One side note before launching into the recipe. There is one small way in which the recipe has been updated in the last millennium, and that is with the addition of tomatoes. That specific fruit didn't reach Europe until 1523 (McGee, 202), and my instructor seemed to suggest that before tomatoes the Italians might have used verjus in this recipe. Verjus is a fermented grape drink made from green (i.e. young) grapes, which you can still purchase in stores, though I've never tried it.** However it was supposed to be high in acidity and strong in flavor, blending well with other tastes, much like the tomato puree in this recipe. So if you want to be very authentic, go get a bottle of verjus for this recipe!

1 kg of beef, trussed (pot roast would be great for this, brisket, chuck, or some other braising meat. The instructor also suggested replacing it with game such as hare or boar.

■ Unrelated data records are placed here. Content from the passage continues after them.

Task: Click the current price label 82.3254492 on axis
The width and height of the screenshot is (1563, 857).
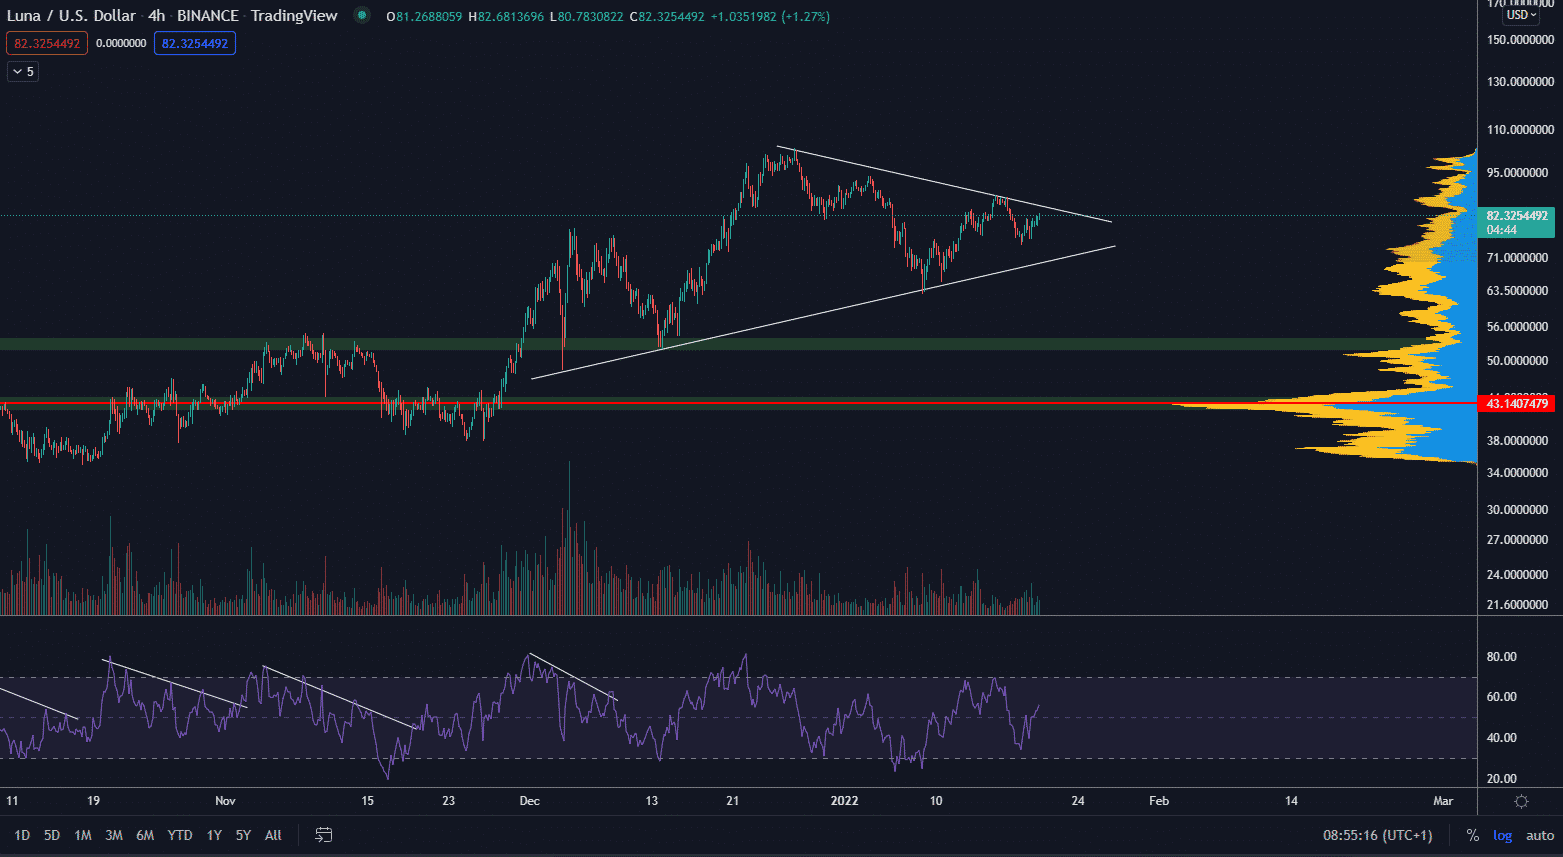Action: [x=1516, y=216]
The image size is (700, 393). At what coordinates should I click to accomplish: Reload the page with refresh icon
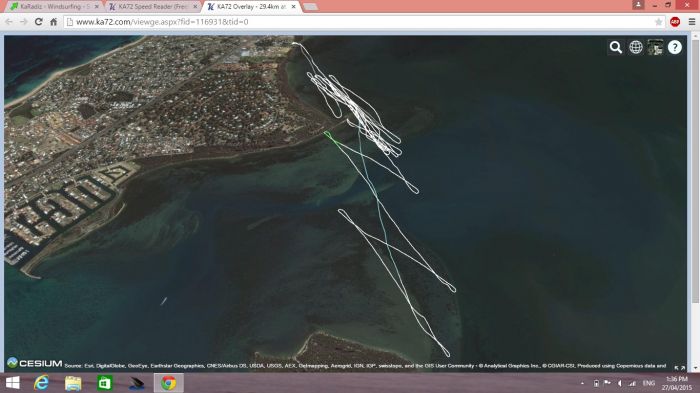pos(39,22)
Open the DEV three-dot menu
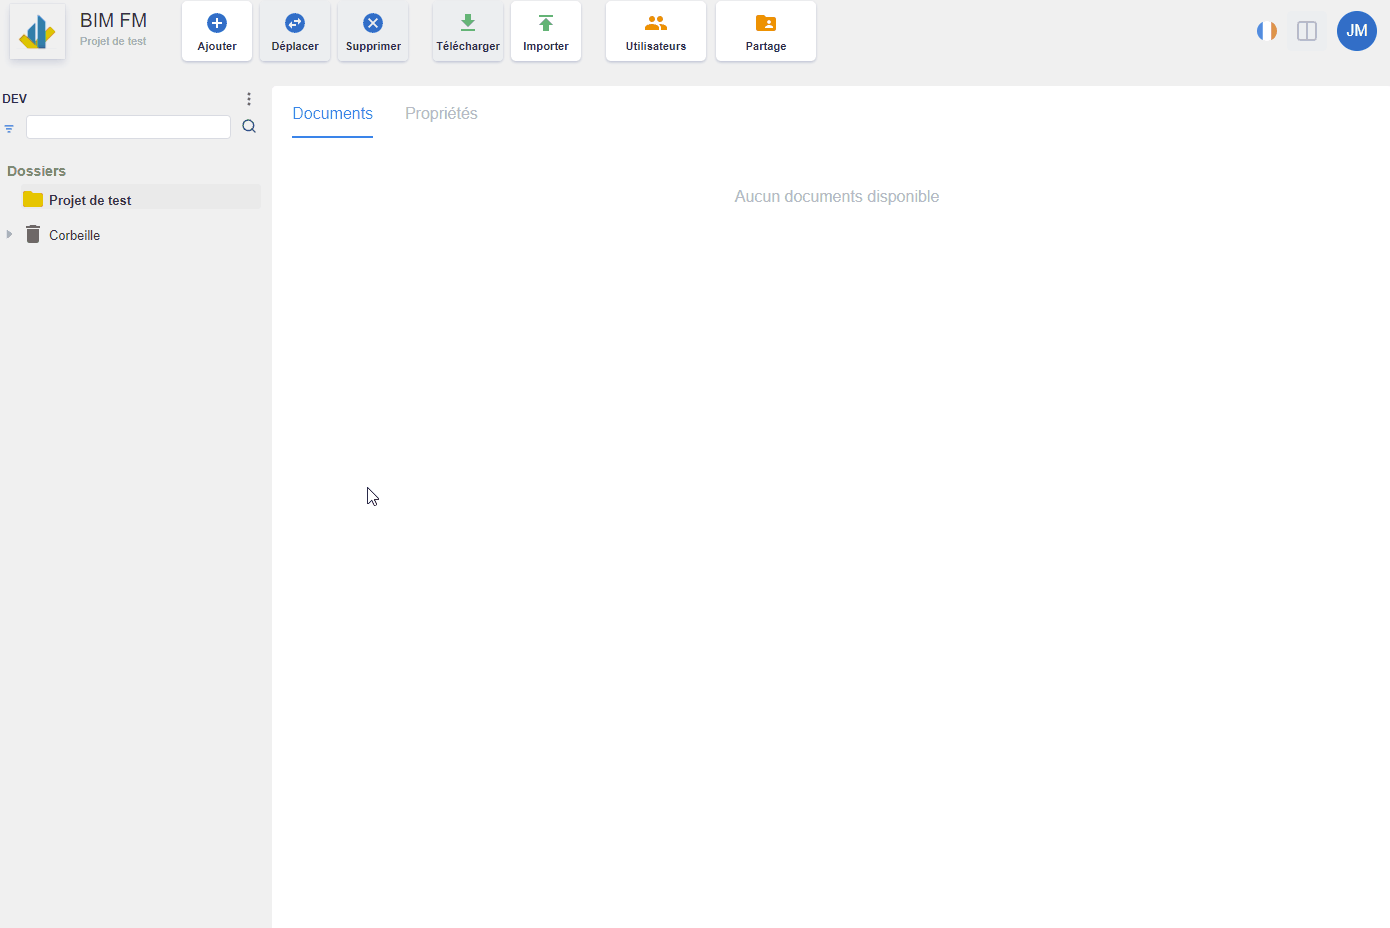Screen dimensions: 1390x928 [x=249, y=99]
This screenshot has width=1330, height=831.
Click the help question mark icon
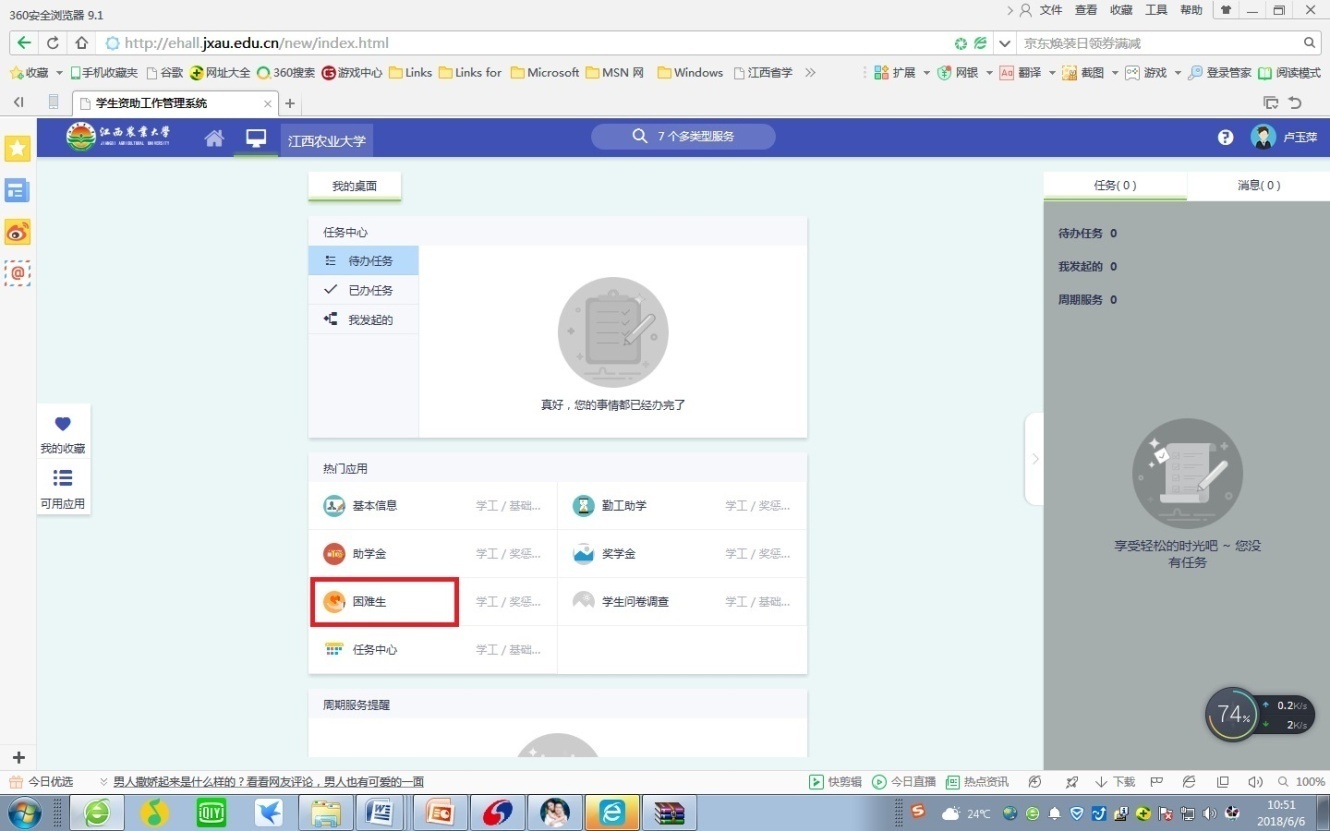(x=1225, y=138)
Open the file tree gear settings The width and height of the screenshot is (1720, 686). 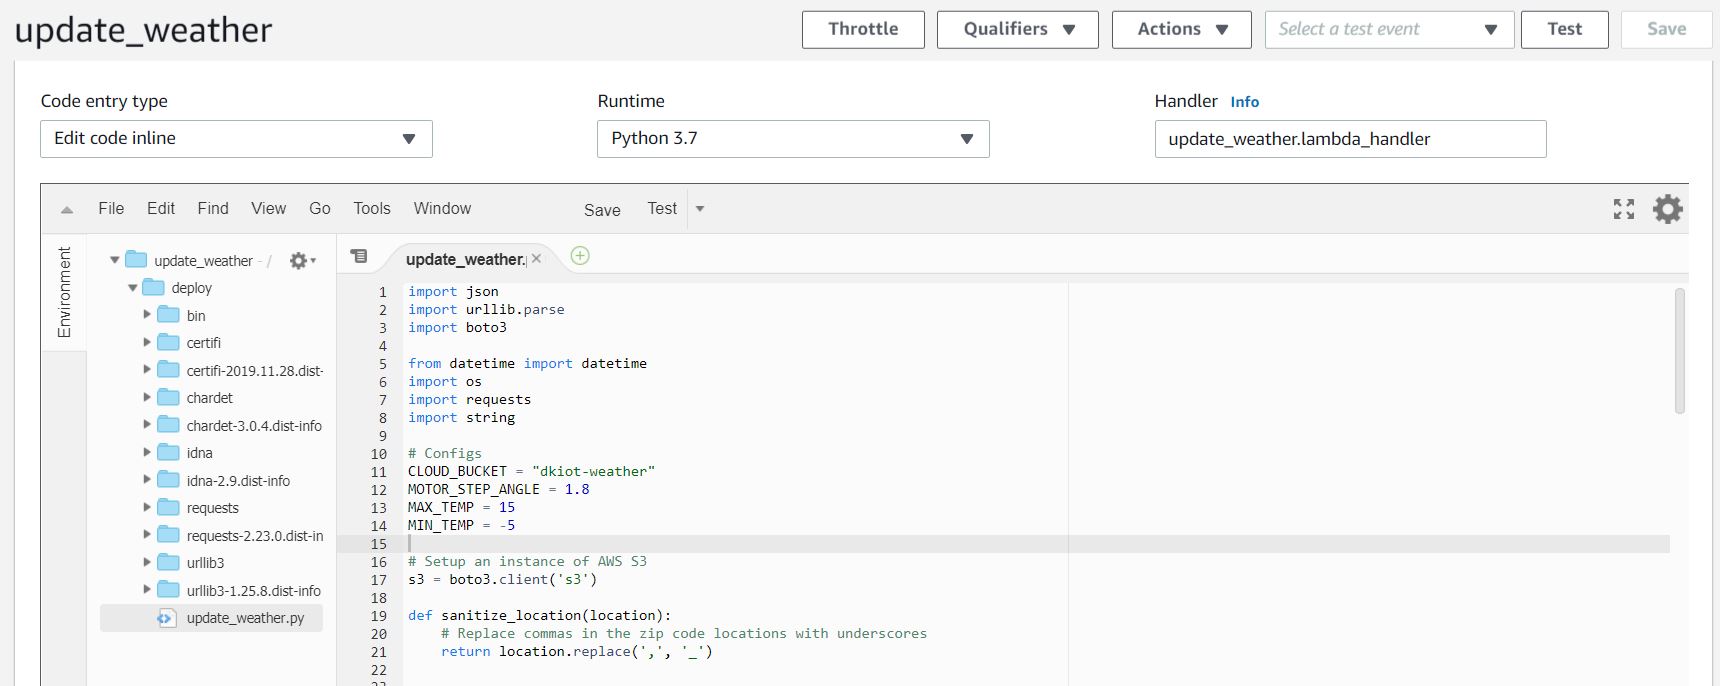coord(300,261)
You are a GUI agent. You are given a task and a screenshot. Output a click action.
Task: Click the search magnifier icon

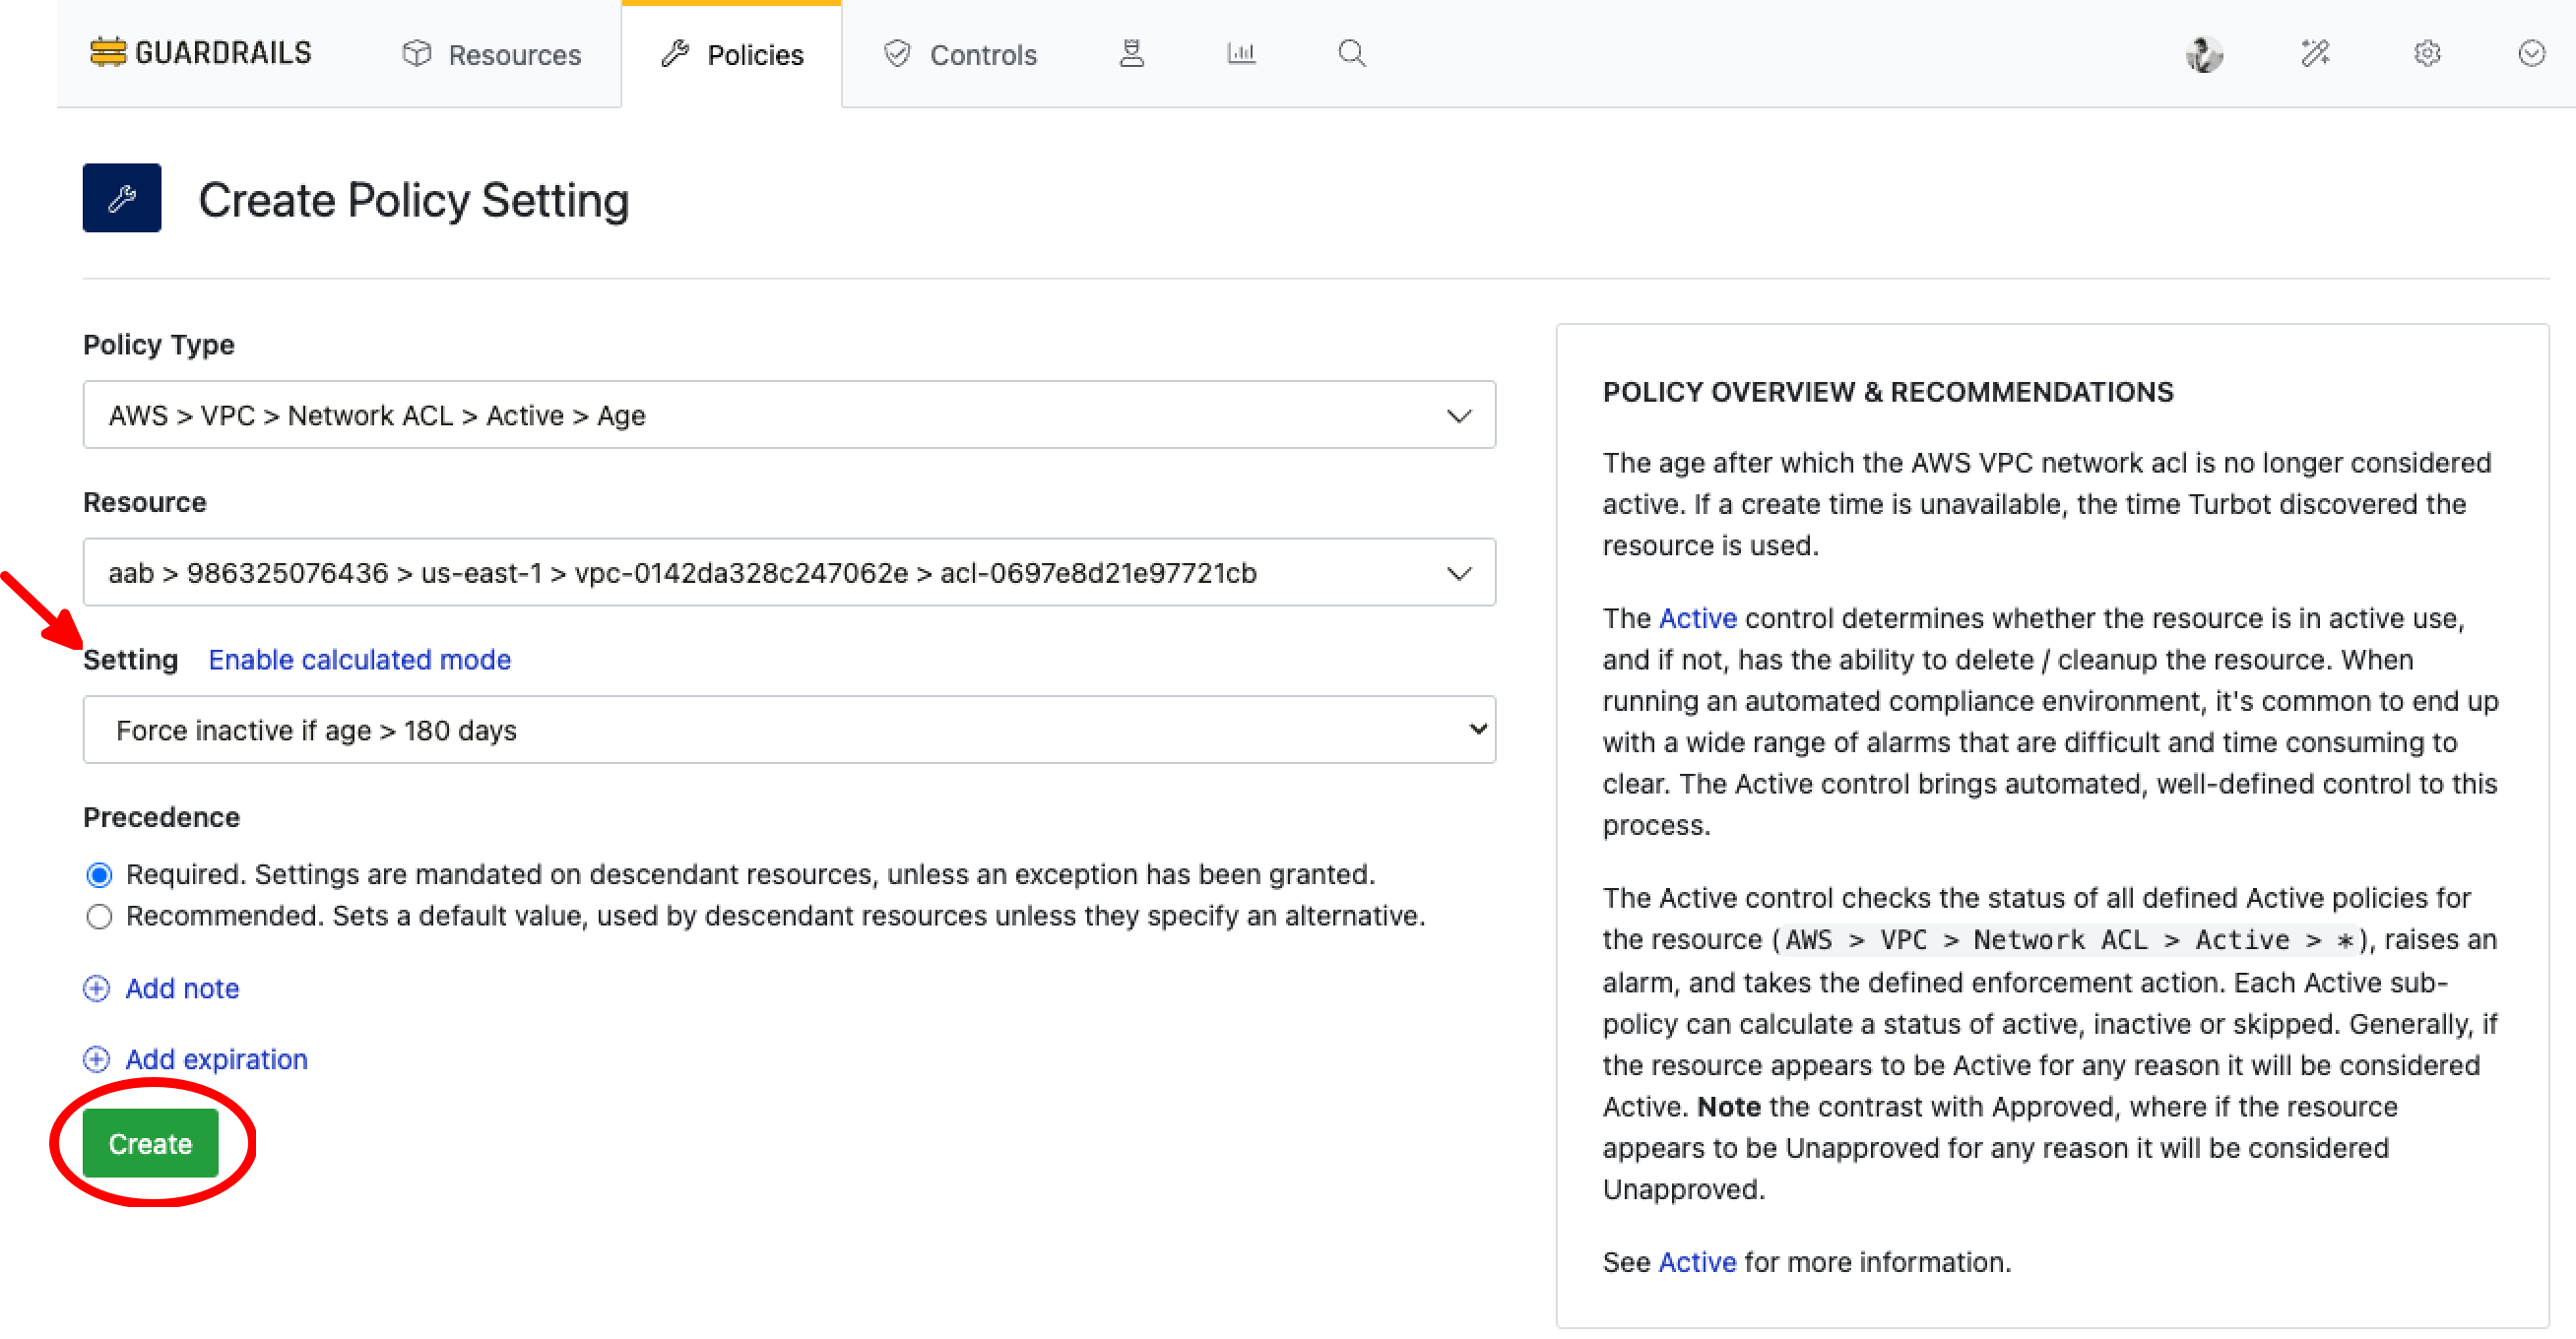(1351, 53)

Not as simple a task stateside...)
500 gr. of tomato puree
2 tablespoons of tomato paste
1 red onion, diced
1 stick celery, diced
1 carrot, diced
2 cloves garlic, chopped
chopped parsley
1 cup of red wine
a few glugs of olive oil
stock or water
1 bay leaf
1 stick cinnamon
salt and pepper, to taste

to finish:
30 gr candied fruit, chopped
30 gr pine nuts
30 gr raisins
50 gr. dark chocolate
4 tablespoons of white vinegar
4 tablespoons of sugar

Sear the meat off in the olive oil and set aside. Sweat the vegetables for about 15 minutes, add the meat back in, add the wine, tomatoes, and enough broth to cover the meat about 1/3 of the way up. Add salt, pepper, bay, and cinnamon. Cook over a low flame for about 2 or 3 hours. About 10 minutes before serving, remove the meat to let rest and add the ingredients to finish the sauce. Cut the meat and serve it with a good helping of the very thick, rich sauce. Enjoy this taste of  medieval Italy!

*actually, pun intended
 ** update: I got this one slightly wrong. Grant Achatz says: "Verjus, or 'green juice' as it is otherwise known, is the unfermented pressings from unripe wine grapes." So there you have it.